Because of course. If any culture is going to have a word for Korrekturlust, we just assume it will be German.

Yes, that’s the word. Korrekturlust. The stress is on the “tur,” not on the “rek,” and if you want to be as close to the German as you can, the u’s should be said as in “tour” (in tur) and “book” (in lust). But I want this word to get borrowed into English, as korrekturlust (because once it’s an English noun it’s not capitalized by default as German nouns are; we write of wanderlust and weltschmerz, where in German those w’s would inspire an immediate desire to make them W’s). So say it as is comfortable for you, because that’s how words make themselves at home.

Korrektur (stress on the “tur”!) means ‘correction’, and I think you can see readily enough that it comes from the same root (Latin correctio). Lust has a broader meaning in German than in English; it means ‘desire’ or ‘joy’ or ‘pleasure’ or ‘satisfaction’. So Korrekturlust means ‘desire to correct’ (and that can imply a very compelling desire) but it can also mean ‘enjoyment of correcting’. And the context of its usage in German clearly shows it as meaning what pedants do – as we see in this little anecdote in which one of the regulars in a pub peeves about seeing an English word on the menu, and the waiter gives a smart reply (which I don’t want to try to translate, as it’s in a regional variety of German and also has a local cultural reference). The author comments,

Damit hatte der Kumpel alle grammatikalischen, orthografischen und sonstigen Spatzen gefangen, die Korrekturlust eines Pedanten besänftigt, den überzeugt und Frieden übers Stammtischleben gebracht.

Which means “With this, Buddy had caught all the grammatical, orthographic and other sparrows, calmed the pedant’s Korrekturlust, convinced him and brought peace to the regulars’ table.”

Now, enjoyment of correcting would seem to be a good thing for an editor or a writer, no? And indeed I can tell you that copyediting and proofreading is like gardening: the weeding can be oh so satisfying. But some gardeners get a bit out of hand and start pulling up perfectly good flowers or doing other things that cause more harm than good. And if language were gardens, there would be random people who aren’t even gardeners stepping onto the lawns of strangers to rip out their rose beds for being the wrong colour. 

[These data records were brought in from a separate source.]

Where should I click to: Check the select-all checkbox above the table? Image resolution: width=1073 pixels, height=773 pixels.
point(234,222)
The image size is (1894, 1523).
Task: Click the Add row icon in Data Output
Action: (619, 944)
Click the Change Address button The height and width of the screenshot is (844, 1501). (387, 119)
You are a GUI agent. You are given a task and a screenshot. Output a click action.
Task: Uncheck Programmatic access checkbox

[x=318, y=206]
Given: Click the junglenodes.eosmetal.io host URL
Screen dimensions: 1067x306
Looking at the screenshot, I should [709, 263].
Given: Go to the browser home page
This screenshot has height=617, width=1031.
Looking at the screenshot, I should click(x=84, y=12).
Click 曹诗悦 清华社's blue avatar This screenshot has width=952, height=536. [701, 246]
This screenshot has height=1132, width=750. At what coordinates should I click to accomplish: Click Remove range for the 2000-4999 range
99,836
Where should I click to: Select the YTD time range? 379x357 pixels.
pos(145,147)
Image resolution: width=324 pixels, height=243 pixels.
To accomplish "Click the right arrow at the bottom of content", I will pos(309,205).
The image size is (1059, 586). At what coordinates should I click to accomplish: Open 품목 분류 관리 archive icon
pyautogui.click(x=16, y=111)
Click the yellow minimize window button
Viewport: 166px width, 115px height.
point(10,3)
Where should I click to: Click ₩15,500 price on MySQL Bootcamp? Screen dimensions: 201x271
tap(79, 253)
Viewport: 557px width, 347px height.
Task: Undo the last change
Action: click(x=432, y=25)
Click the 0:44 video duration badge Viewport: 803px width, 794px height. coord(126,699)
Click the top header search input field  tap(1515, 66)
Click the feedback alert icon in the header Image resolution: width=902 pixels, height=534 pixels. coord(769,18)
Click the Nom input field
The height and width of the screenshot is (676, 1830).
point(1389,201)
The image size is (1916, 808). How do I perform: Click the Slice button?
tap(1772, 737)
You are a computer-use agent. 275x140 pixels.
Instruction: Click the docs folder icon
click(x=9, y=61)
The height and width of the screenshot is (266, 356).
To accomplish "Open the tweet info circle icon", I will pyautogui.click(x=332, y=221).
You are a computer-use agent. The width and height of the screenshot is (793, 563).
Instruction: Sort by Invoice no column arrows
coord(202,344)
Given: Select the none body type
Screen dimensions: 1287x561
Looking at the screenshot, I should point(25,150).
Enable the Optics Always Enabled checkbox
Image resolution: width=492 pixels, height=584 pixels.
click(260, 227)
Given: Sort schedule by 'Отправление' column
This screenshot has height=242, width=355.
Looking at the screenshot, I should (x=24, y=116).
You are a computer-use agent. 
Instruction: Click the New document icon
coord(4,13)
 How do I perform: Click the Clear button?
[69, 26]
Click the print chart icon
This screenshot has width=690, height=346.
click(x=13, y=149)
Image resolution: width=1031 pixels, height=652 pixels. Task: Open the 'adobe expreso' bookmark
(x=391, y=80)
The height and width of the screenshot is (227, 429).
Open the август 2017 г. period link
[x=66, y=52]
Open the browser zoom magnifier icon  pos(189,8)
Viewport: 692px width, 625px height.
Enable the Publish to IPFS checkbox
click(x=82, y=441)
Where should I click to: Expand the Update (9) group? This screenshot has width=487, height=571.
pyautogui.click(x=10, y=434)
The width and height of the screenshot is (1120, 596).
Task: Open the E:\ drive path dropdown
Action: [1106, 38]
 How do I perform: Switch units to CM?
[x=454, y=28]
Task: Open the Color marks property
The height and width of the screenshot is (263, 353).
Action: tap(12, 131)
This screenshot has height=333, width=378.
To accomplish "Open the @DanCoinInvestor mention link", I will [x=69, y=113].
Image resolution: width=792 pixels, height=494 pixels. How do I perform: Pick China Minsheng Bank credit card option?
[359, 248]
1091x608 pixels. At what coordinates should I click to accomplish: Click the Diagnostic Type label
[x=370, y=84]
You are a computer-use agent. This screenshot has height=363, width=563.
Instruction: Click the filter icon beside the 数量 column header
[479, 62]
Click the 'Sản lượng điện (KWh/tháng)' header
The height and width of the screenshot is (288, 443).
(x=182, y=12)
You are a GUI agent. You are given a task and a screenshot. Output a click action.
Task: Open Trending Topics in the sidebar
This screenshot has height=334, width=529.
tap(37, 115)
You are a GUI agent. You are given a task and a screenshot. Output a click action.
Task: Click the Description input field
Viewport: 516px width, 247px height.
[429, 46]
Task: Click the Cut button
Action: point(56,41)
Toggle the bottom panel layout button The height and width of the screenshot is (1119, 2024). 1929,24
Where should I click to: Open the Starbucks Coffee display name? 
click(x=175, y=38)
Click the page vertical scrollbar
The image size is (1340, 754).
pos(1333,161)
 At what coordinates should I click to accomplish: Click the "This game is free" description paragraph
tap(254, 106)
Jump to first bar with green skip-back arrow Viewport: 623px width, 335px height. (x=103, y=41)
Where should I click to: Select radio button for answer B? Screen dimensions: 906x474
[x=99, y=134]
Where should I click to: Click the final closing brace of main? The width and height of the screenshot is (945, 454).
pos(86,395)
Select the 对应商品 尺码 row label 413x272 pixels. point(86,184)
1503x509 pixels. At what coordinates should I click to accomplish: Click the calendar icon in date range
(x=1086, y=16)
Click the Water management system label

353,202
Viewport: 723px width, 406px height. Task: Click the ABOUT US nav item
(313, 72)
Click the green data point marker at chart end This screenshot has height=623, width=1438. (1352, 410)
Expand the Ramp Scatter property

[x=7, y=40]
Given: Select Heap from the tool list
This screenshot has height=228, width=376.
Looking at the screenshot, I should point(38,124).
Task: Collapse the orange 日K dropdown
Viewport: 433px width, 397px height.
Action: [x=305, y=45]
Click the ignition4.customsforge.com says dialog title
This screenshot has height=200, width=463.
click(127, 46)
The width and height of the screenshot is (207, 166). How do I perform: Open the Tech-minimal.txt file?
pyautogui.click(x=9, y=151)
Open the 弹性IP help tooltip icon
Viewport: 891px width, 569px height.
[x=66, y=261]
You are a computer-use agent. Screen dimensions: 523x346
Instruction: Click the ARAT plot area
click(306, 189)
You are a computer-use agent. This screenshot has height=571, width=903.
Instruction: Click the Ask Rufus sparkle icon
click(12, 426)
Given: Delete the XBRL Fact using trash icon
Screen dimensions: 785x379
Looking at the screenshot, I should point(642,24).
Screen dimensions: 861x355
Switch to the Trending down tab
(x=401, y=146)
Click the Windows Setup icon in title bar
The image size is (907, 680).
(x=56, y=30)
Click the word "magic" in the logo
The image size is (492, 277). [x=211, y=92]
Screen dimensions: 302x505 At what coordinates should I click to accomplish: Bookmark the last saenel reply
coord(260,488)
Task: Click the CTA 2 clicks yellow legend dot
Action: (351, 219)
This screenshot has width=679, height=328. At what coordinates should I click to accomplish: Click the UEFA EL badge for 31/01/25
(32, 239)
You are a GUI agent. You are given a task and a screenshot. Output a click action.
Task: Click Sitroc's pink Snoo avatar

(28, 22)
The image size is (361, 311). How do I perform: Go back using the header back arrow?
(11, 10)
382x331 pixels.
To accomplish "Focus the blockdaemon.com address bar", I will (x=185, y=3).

We would do well to heed this item in a list of “five traps for teachers” reproduced in an article on how to help refugees:

Korrekturlust: Wir müssen nicht jeden Fehler korrigieren und dadurch zeigen, wie klug wir sind. Es geht nicht um Korrektheit…

That means “Korrekturlust: We don’t have to correct every mistake and thereby show how smart we are. It’s not about correctness…”

And if it’s a trap for teachers, it’s certainly a worse trap for anyone else. Upbraiding someone in casual communication for a small error when they didn’t ask you to is minimally helpful and maximally rude. It’s aggressive behaviour that, regardless of the excuse one invents for it, is designed to assert social dominance. And, as such, it is behaviour that is badly in need of correction. If you are so fully possessed by korrekturlust, may I recommend going and getting some correction porn – perhaps cheaply published books by long-dead authors, so you can’t be tempted to convey your corrections to anyone – and satisfying your desire in the private quiet of your own abode.